一方で株式投資やFX取引は「分離課税」という仕組みが適用され、税制面でより有利な扱いが認められています。
まずはそれぞれについて、基本をおさえておきましょう。
1.1 総合課税の税率
所得税の「総合課税」における税率は、対象となる所得を合算した課税所得額に応じて決まります。累進課税が採用されており、基本的に課税所得が多いほど税率が高くなっていく仕組みになっています。
所得税率
(引用元:国税庁|No.2260所得税の税率)
このように、総合課税における税率は5%〜最大45%にも及ぶため、仮想通貨取引で多額の利益を得た場合には、非常に高額な税金を課せられる可能性があるのです。
なお、現状の仮想通貨取引の利益に対して確定申告が必要となる要件、税金・損益計算の方法などはページ下部の関連記事で詳しく解説しています。

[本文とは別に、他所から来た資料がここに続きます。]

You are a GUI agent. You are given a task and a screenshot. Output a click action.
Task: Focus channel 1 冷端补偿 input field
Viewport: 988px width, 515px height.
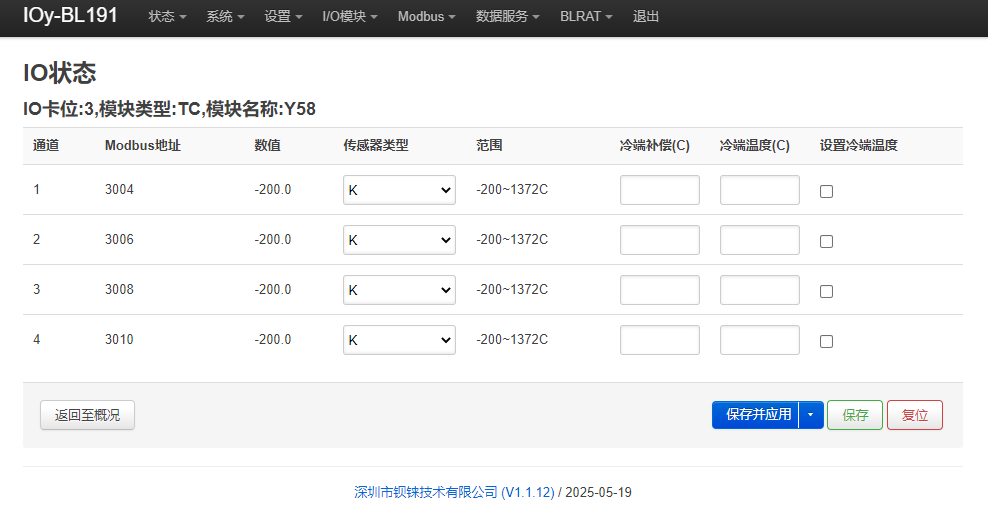coord(660,190)
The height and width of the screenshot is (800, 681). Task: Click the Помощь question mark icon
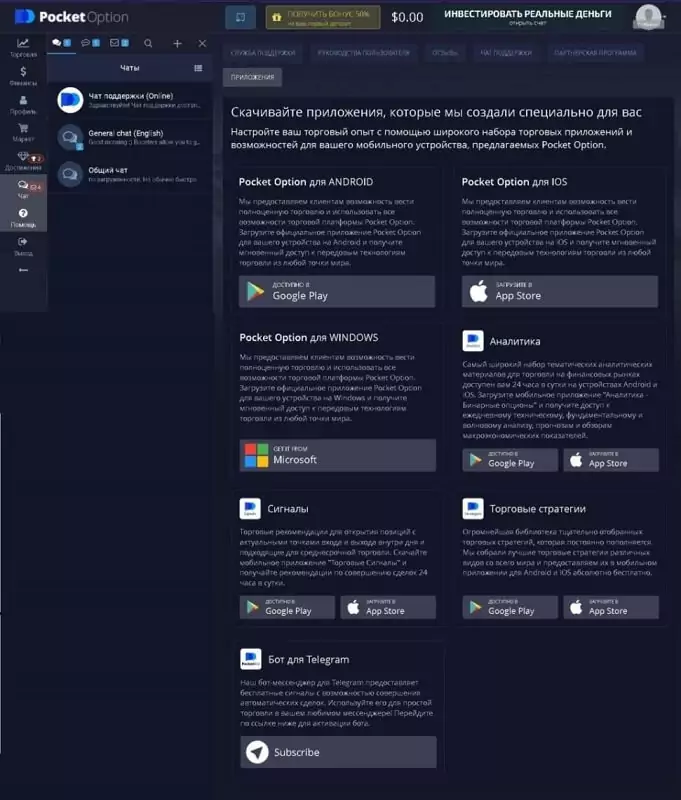(x=23, y=217)
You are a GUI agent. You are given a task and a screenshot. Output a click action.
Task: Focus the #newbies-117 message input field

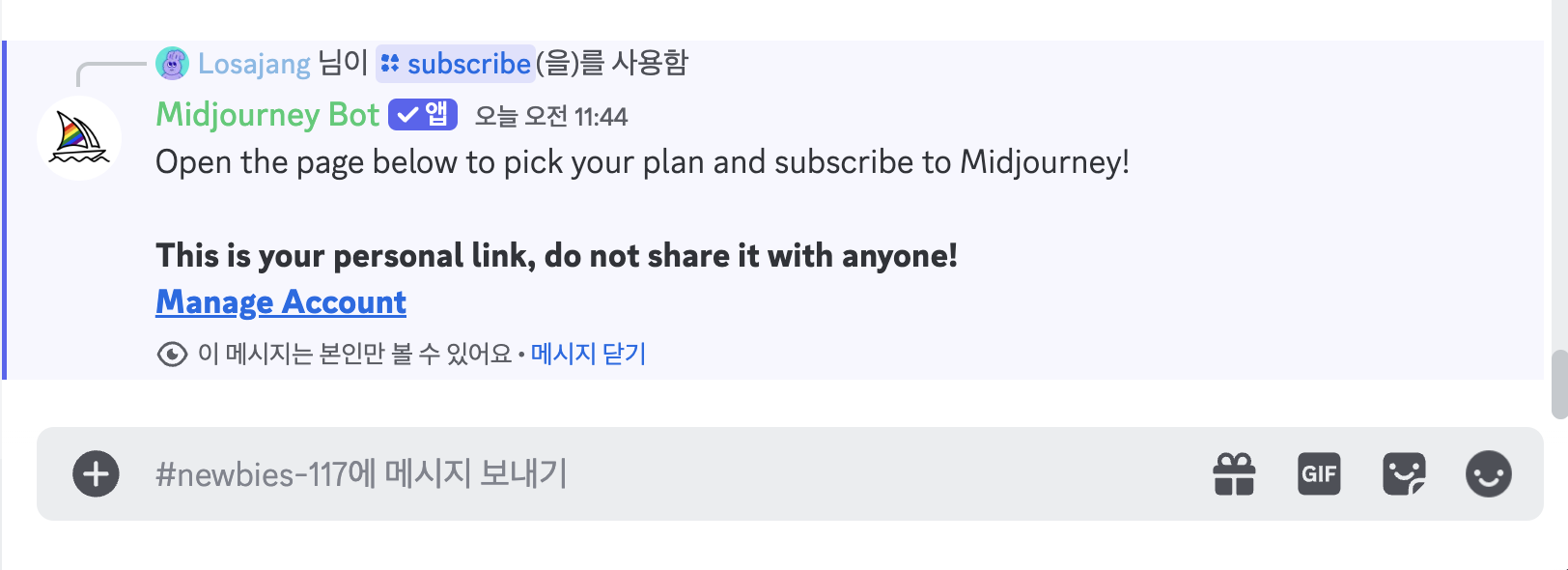point(657,474)
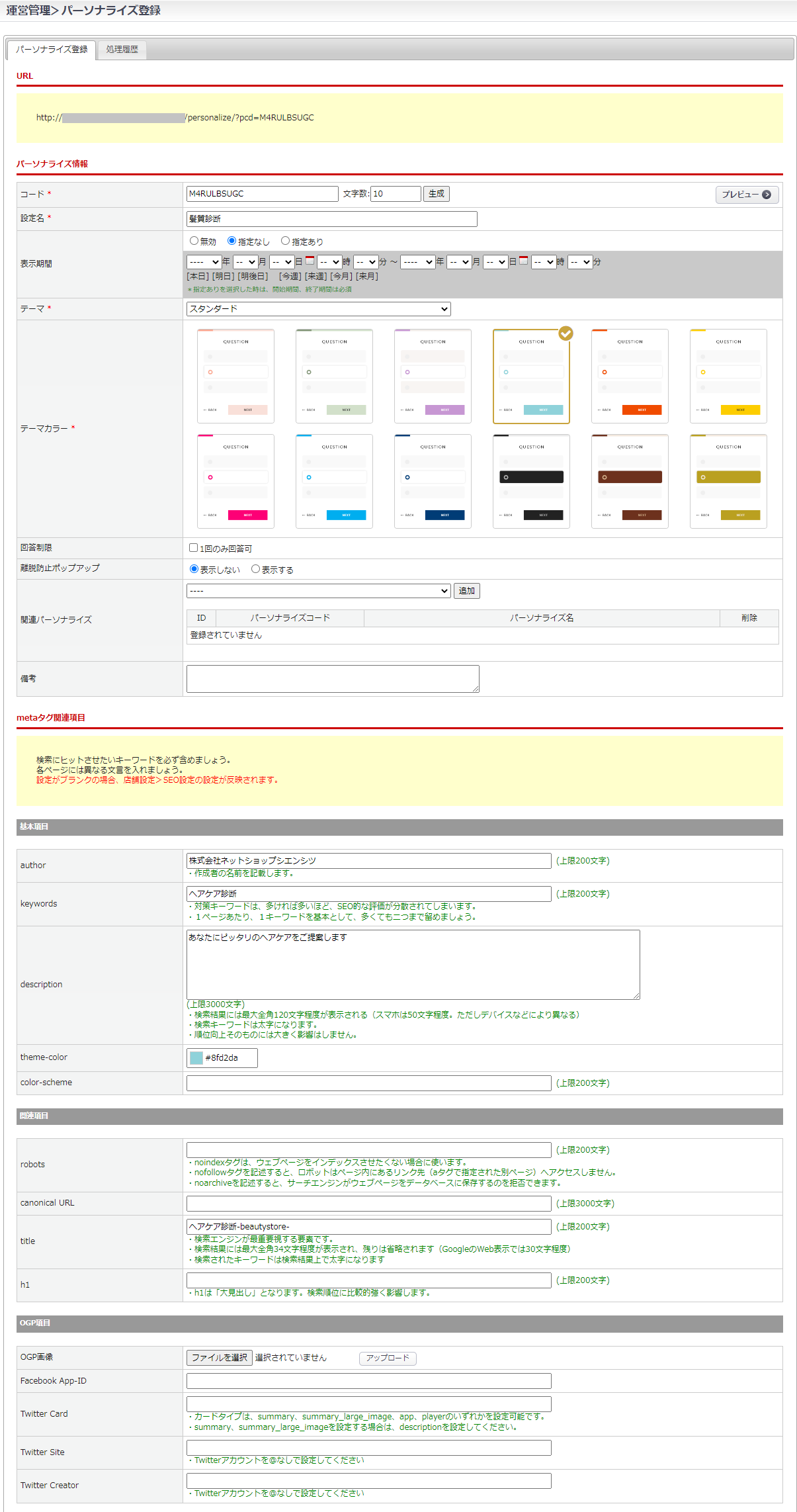Select the orange theme color thumbnail
This screenshot has height=1512, width=797.
[x=630, y=376]
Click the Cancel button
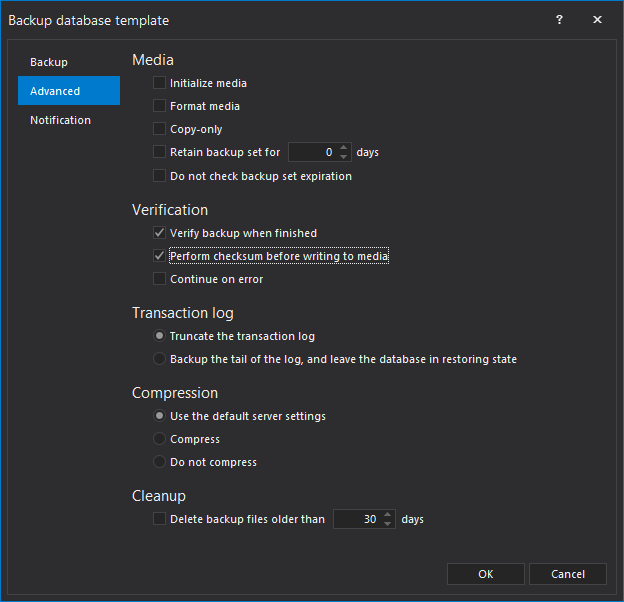This screenshot has height=602, width=624. (x=568, y=574)
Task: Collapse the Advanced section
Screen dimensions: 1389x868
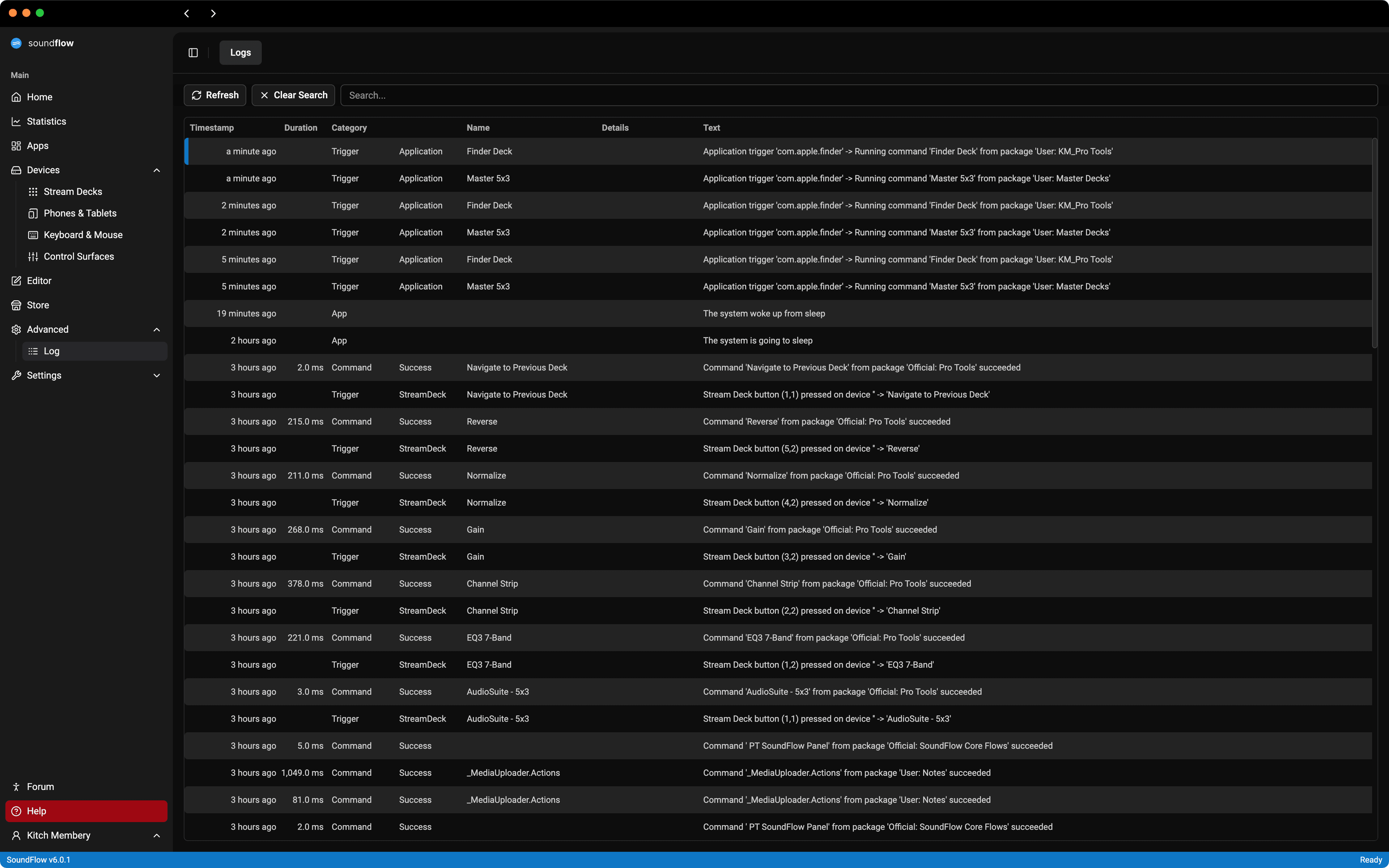Action: 157,329
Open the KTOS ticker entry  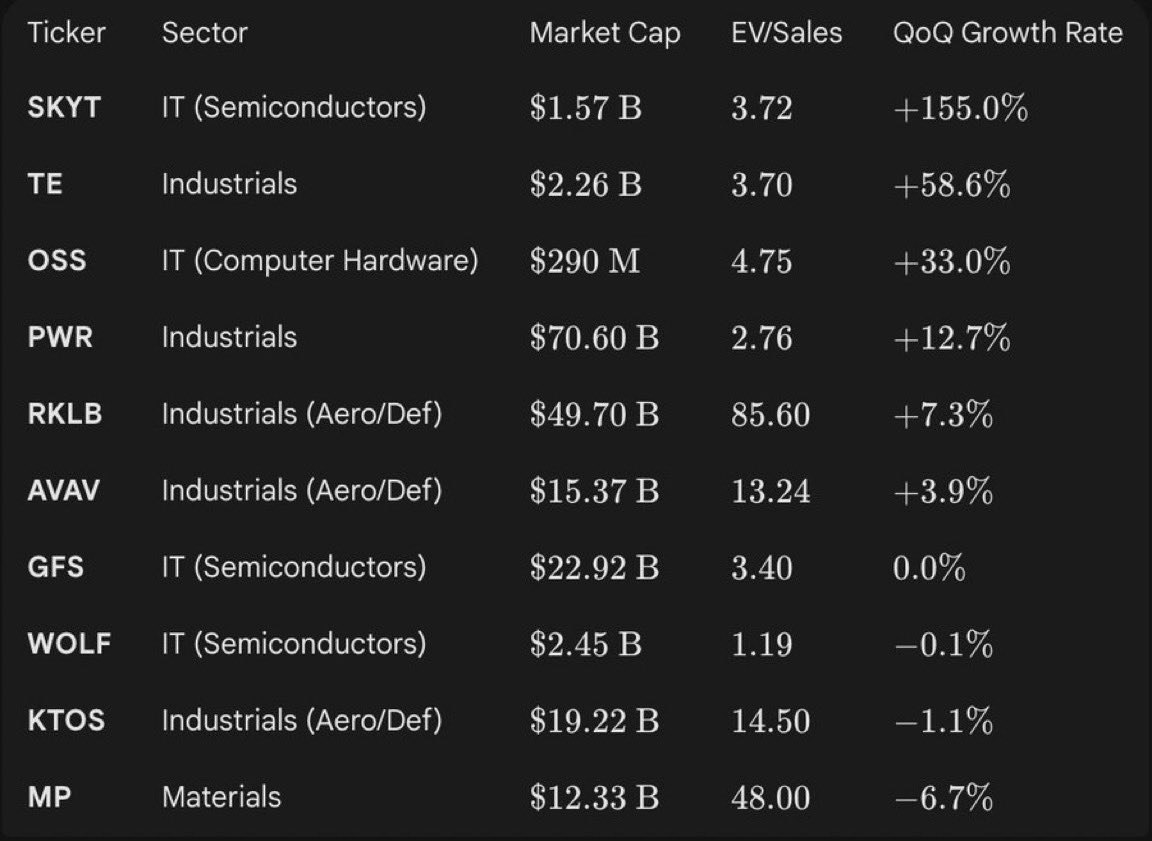point(66,720)
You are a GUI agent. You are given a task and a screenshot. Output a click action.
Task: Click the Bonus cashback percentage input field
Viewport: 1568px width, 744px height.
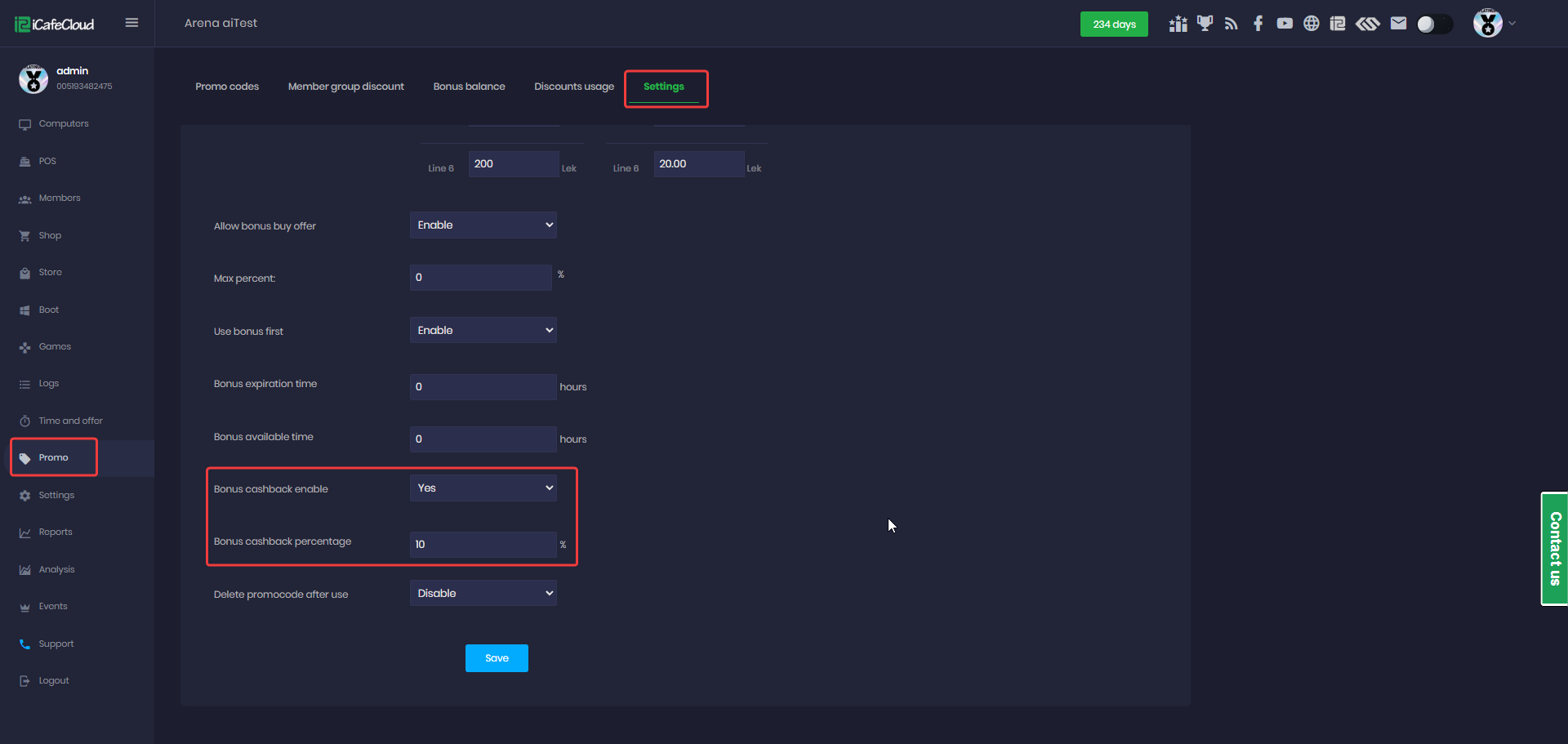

併せてご覧ください。
1.2 株式やFXなどの所得には「分離課税」が適用
一方で、株式投資やFX取引などで得た利益に対しては「分離課税」が適用されます。
「分離課税」とは、特定の所得のみを抽出して税率をかける方式のことです。
分離課税は、確定申告が必要な「申告分離課税」と、証券会社や銀行などによって源泉徴収されて申告が不要な「源泉分離課税」に分けられます。
通常、株式投資やFX取引などには原則として「申告分離課税」が適用されますが、株式投資の場合は特定口座を選択することで「源泉分離課税」に切り替えることも可能です。
どちらの場合も総合課税とは切り離して税金の計算ができるため、「分離課税」の方が投資家にとって多くのメリットがあるとされているのです。
2. 今後導入が期待される「申告分離課税」とは
仮想通貨取引に「申告分離課税」が適用された場合、投資家にはどのようなメリットがあるのでしょうか。
主なメリットは次の2点が挙げられます。
2.1 投資家メリット:税率一律、かつ損益通算が可能になるかも
総合課税の場合、仮想通貨取引による雑所得を給与所得や事業所得などと合算することで最大45%もの税金が課せられます。一方、「申告分離課税」になった場合は、他の所得によって仮想通貨に対する税率が影響を受けることはなくなります。
例えば現状の株式投資やFX取引の場合は一律で20.315%の税率が適用されています。仮想通貨もこのように税率が一律になることで、大きな利益を得た場合に、現在適用されている最大45%の総合課税と比較して納税額が減る可能性が考えられます。
また、給与所得等との損益通算が可能になる可能性もあります。
現状では仮想通貨取引による損失は、同じ雑所得内でしか損益通算を行うことができません。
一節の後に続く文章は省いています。